Another direction I've been trying to keep an eye on and follow as best I can is the discussions and work going on in (fringe) economics under the name "Modern Monetary Theory":

http://en.wikipedia.org/wiki/Modern_monetary_theory

> One place I find it useful to start is with the one empirical attempt to actually try basic income, the Canadian Mincome Experiment

Mincome was not an unconditional basic income, which is what the recent "basic income" efforts have been about. It was a means-tested social benefit program (though with perhaps lighter administrative overhead, since it was a strictly cash-benefit program with only outside income affecting grant eligibility, rather than the rather complex set of factors typical of social benefit programs.)

Most of the benefits claimed from UBI are tied pretty specifically to the unconditional aspect. OTOH, its results are interesting in that even with the reduction in benefits for outside income ($0.50 benefit reduction on each $1 of outside income), only teenagers and new mothers worked substantially less. This is interesting in considering UBI, since UBI has less reduction in incentive to work (no reduction in benefit for outside income).

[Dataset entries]
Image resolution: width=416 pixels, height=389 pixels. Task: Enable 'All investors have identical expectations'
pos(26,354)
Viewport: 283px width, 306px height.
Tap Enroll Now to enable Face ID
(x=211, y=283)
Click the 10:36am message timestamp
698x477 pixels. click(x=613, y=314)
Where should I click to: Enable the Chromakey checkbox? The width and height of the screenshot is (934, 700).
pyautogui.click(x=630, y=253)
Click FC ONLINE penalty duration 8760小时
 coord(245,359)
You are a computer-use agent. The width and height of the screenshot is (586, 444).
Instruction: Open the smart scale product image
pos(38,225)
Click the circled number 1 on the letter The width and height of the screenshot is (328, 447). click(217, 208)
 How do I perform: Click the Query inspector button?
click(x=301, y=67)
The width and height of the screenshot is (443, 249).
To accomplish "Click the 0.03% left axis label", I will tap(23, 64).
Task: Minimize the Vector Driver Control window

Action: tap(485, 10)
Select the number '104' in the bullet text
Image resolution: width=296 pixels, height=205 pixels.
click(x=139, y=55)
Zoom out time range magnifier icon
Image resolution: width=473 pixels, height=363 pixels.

* * *

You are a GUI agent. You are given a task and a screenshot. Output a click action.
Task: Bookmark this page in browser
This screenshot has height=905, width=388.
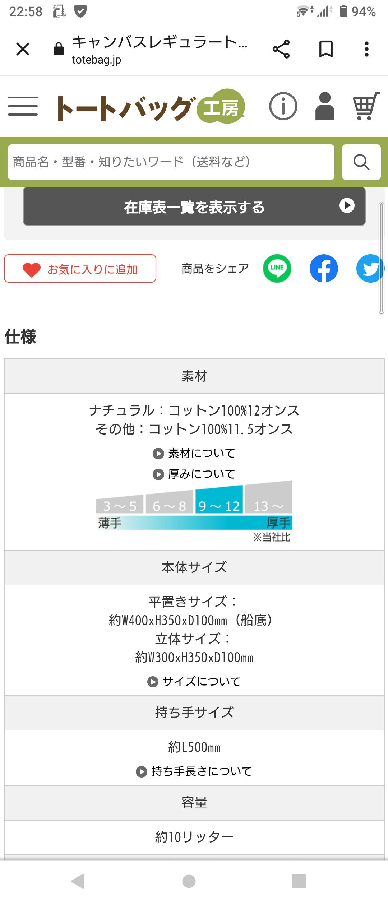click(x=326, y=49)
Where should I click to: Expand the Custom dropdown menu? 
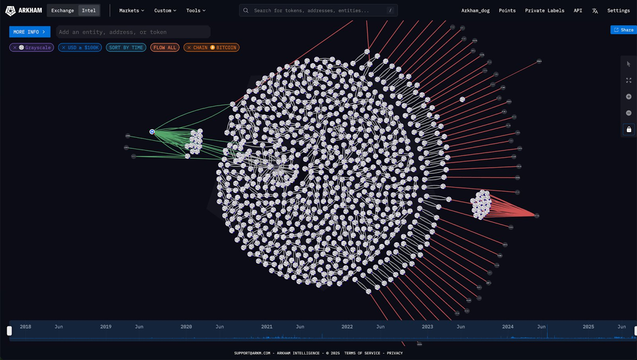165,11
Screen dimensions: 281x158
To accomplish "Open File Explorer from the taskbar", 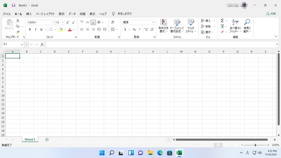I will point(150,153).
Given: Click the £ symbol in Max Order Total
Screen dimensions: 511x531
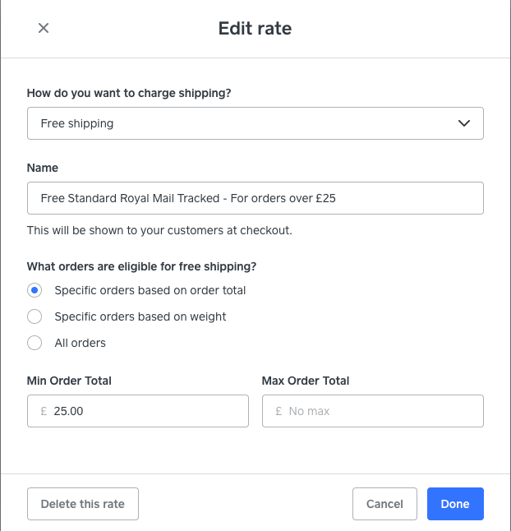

---

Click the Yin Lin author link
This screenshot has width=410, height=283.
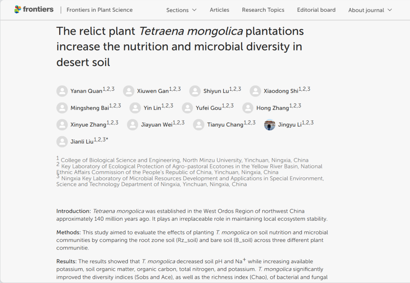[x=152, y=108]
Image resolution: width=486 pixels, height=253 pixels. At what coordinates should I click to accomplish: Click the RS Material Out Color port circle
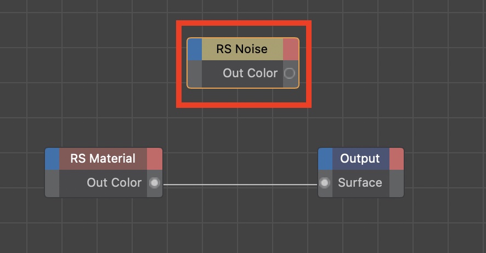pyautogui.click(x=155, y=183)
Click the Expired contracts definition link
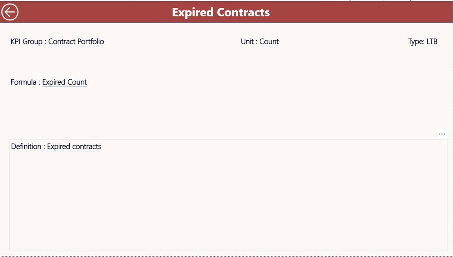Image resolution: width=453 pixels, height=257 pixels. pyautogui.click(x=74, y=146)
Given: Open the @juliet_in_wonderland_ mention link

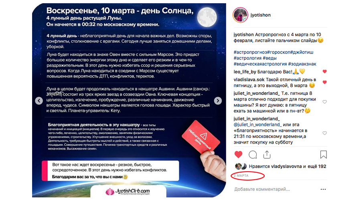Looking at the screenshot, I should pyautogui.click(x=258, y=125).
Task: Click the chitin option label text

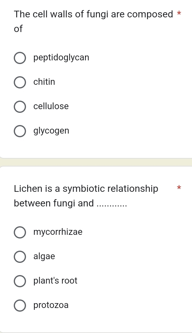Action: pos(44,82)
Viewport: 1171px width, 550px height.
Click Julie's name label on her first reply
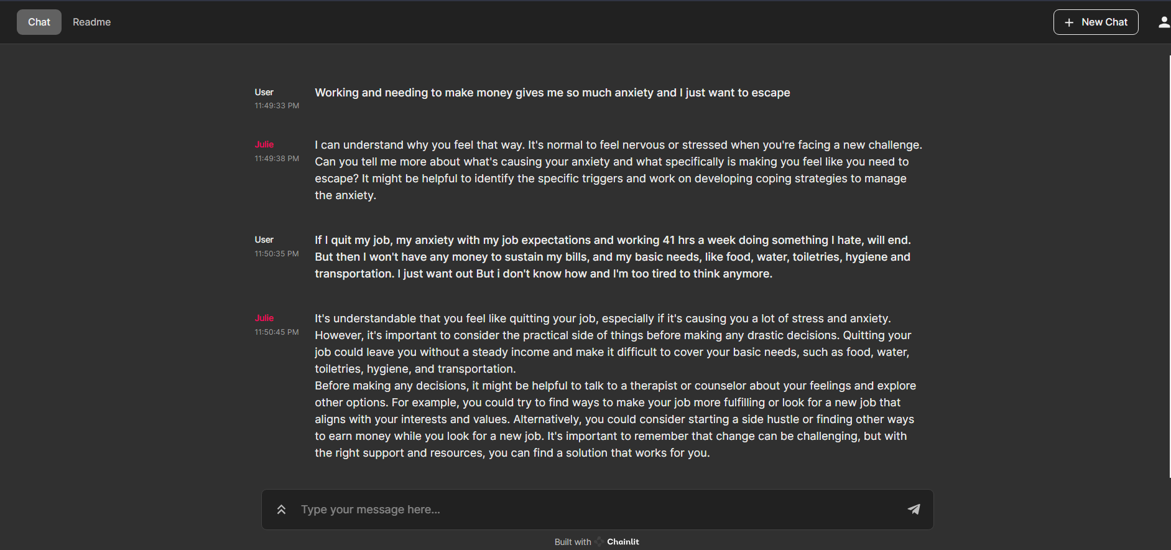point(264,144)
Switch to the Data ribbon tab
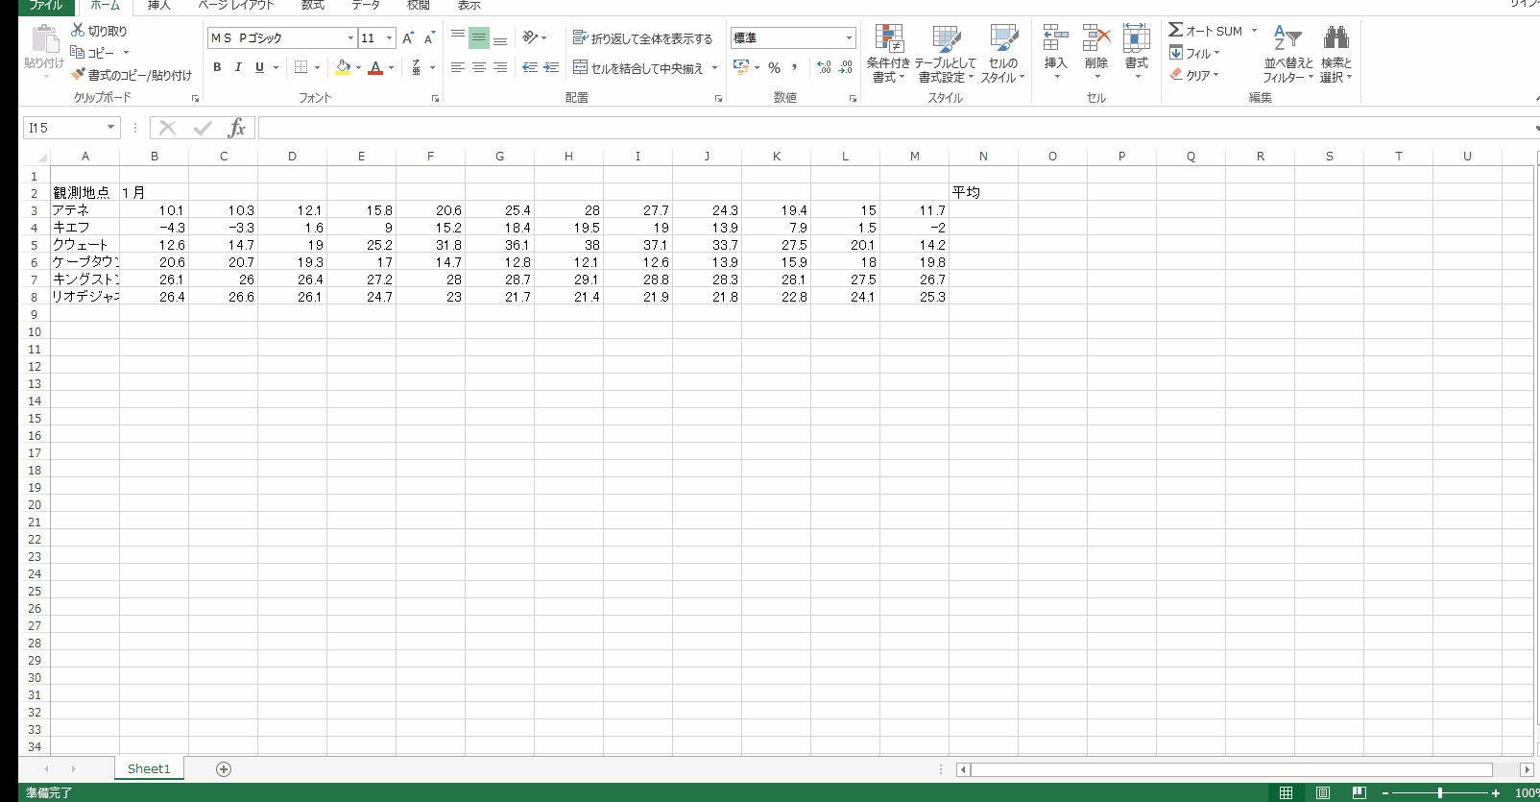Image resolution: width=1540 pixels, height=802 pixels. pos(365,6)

What you need to do>
a. In the comment on basic income, how much was the Mincome benefit reduced for each $1 of outside income?
b. Write the next part of the comment on basic income, picking up after its last sentence.
The dataset entries are separate material and have nothing to do with the comment on basic income.

Exercise responses>
a. $0.50

b.
> The other direction is to look at today's Social Security (basic income for the elderly)

Social Security isn't even approximately a basic income -- benefits are determined by tax payments (ultimately, by income earned in jobs subject to Social Security tax.)

Thanks for some technical distinctions. It's useful here to compare the boring reality with the ideal vision, which is again why these are useful directions to look.
Basic income probably couldn't be adjusted for cost of living differences or else a bunch of perverse incentives would be introduced. One of the things I like about a flat nation-wide basic income is that it would instead incentivize people to move to cheap areas and revitalize them. You could imagine a lot of rural areas and small towns being revitalized with a surge of young people experimenting with co-ops and semi communal living.
> Does anyone have any examples on what the total cost would be per person.

One problem is that are two versions: the conservative version[1] in which all social security programs are abolished and the current social security budget is simply divided among all adult citizens, and the socialist version[2] in which a "living wage" is financed by high taxes (and sometimes by printing money, although I'm not sure how seriously this is proposed).

The conservative version is revenue neutral, but the socialist version has serious inflationary problems that are rarely discussed and quickly turn into discussions of the merits of various price fixing schemes when they aren't outright dismissed.

[1] http://www.theatlantic.com/politics/archive/2014/08/why-aren...

[2] https://www.popularresistance.org/the-case-for-universal-bas...

> Does anyone have any examples on what the total cost would be per person.

There are many different proposals which tend to roughly share long-term goals but differ in short-term approaches.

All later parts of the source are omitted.